Join Date: Dec 2004
Location: Route 66
Naturally in the Ottoman 'sphere' styles and types were widely diffused, and as once told by Torben Flindt (Bukharen arms) in communication, 'weapons and their forms have no geographic boundaries'. This could be carried much further in they equally transcend cultural boundaries.
As far as old forms transcending considerable range of time, often without any linear chronology of development, this is usually attributed to the 'revival' phenomenon. Traditional weapons of much earlier times are often produced mostly in recognition of certain heritage and this often compounds the study of arms as far as historically.
As noted, architectural features are often key in the style, design and elements of sword hilts much as in material culture overall, and it would be most difficult to confine these to specific areas, particularly with regard to religiously oriented instances.

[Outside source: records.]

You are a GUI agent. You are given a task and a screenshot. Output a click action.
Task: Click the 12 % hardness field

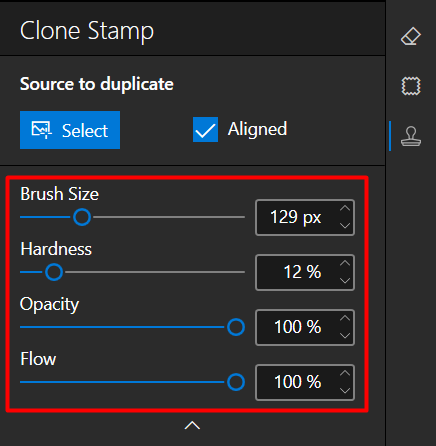click(x=305, y=272)
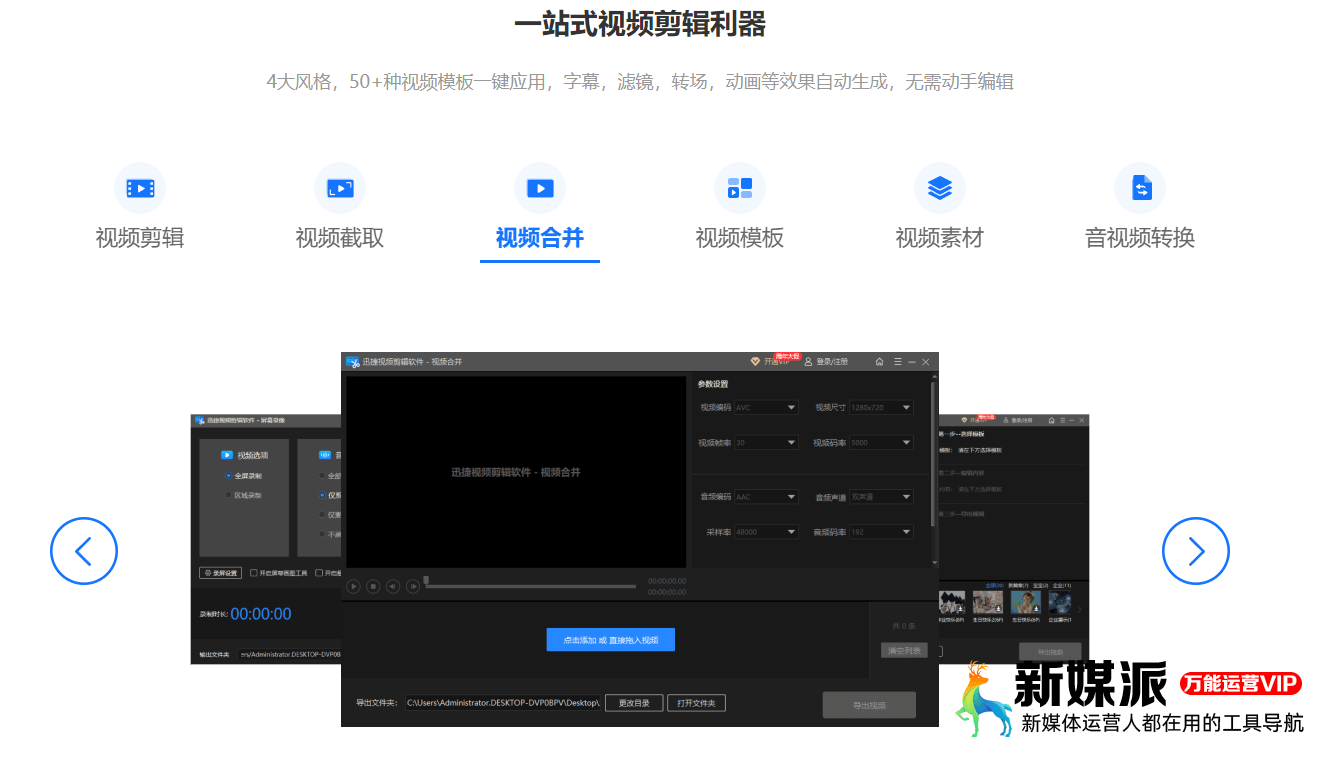Select the 视频剪辑 feature icon

point(139,188)
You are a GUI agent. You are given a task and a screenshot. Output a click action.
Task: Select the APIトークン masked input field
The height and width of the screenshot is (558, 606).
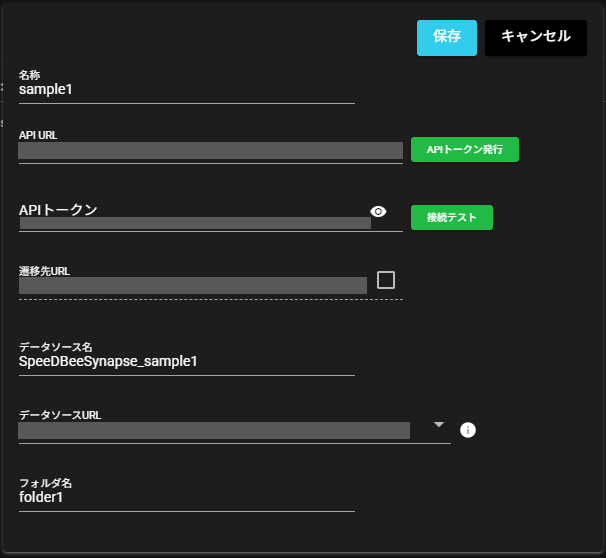[195, 222]
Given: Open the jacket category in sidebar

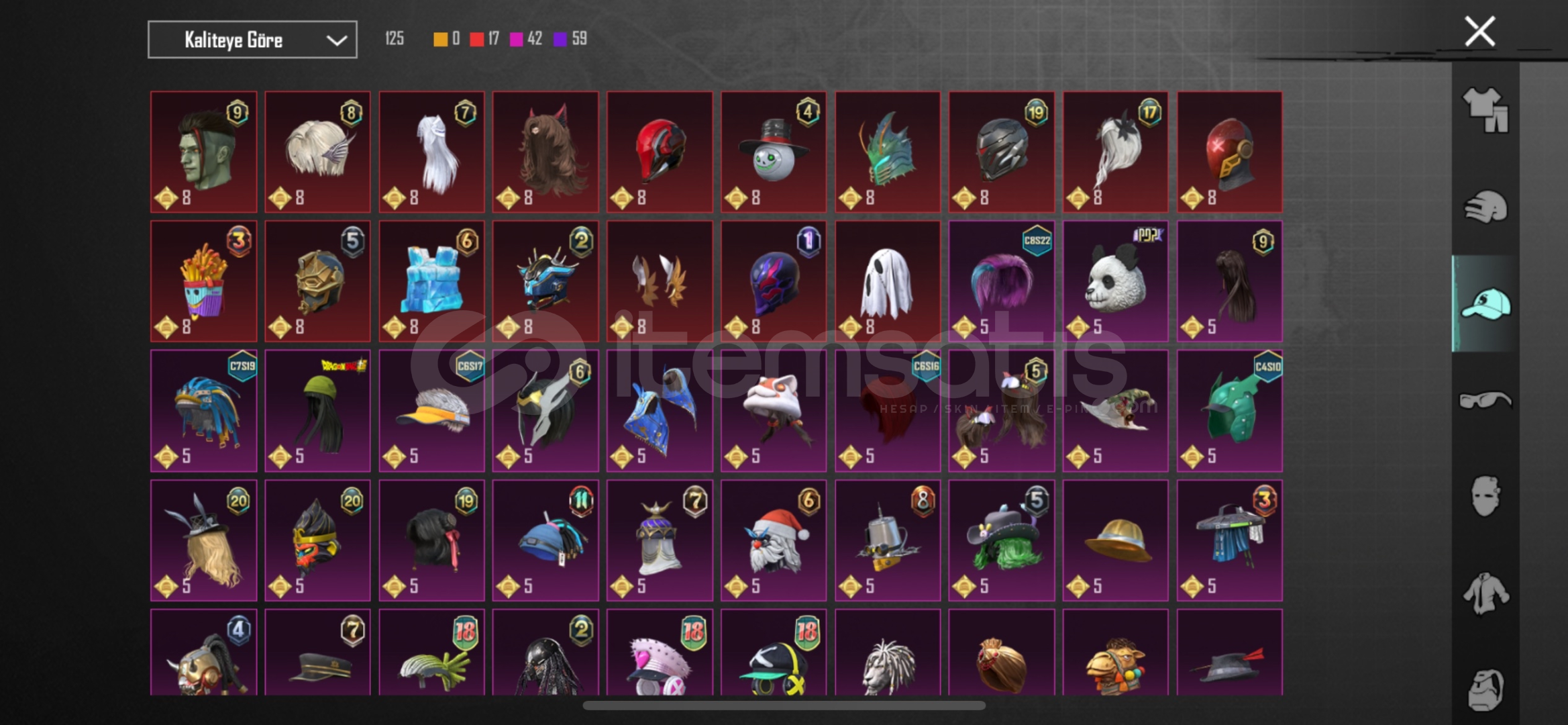Looking at the screenshot, I should pos(1485,593).
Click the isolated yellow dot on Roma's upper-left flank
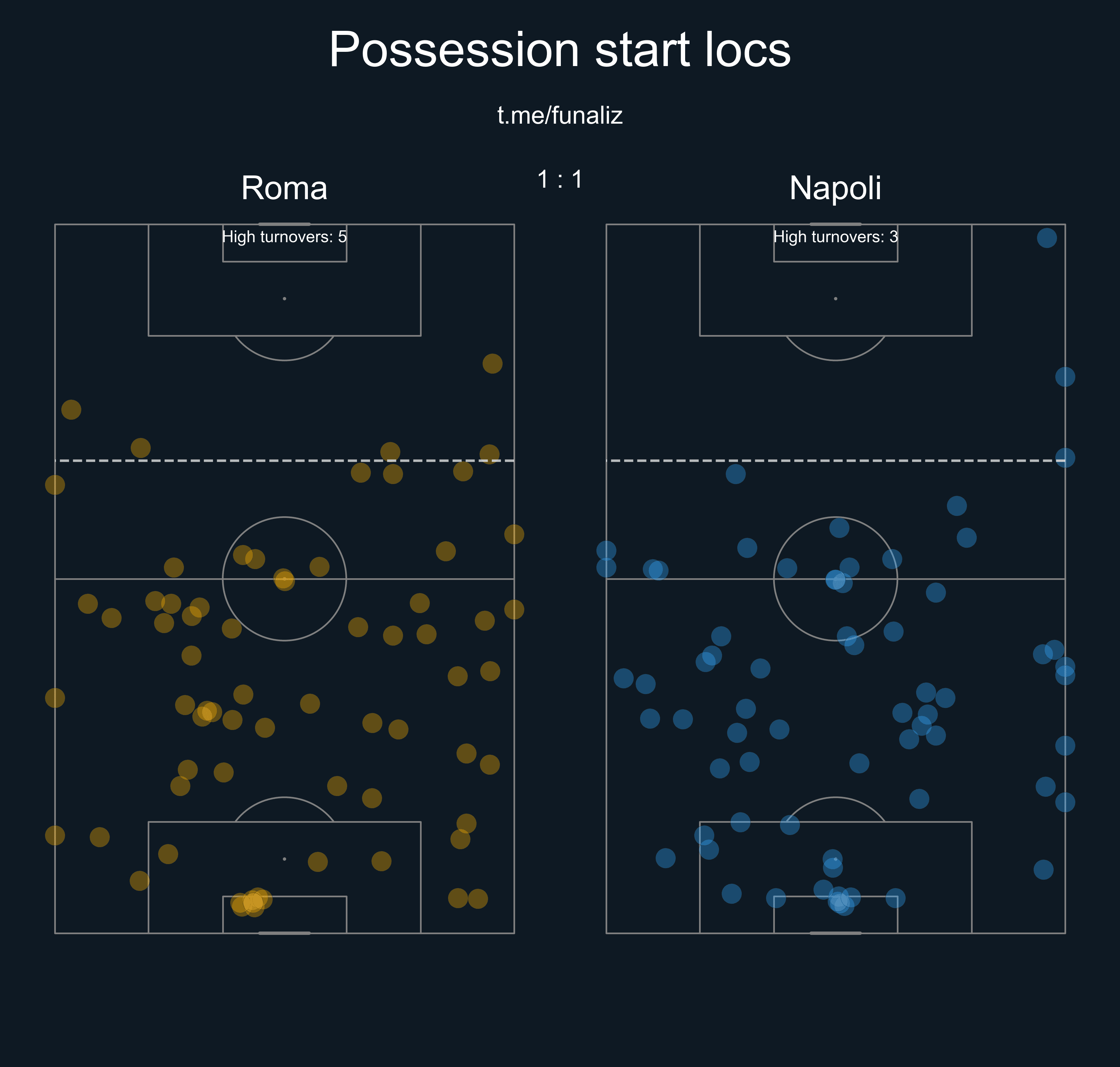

The round or spherical pommel is known in other instances, for example in Sudan, where these unusual pommels are hollow and hold seeds or other items to cause rattling in ceremonial circumstances. The straight double edged blade is known of course in certain cases in Persia (the qama and the quaddara), but as noted, primarily it is to North Africa and the Red Sea trade (kaskaras, Omani sayf, and apparently these Yemeni swords).
So these particular examples with this style of cuffed hilt with varying sphere type pommels seem by preponderance to be hilted in Yemen, using blades from various sources.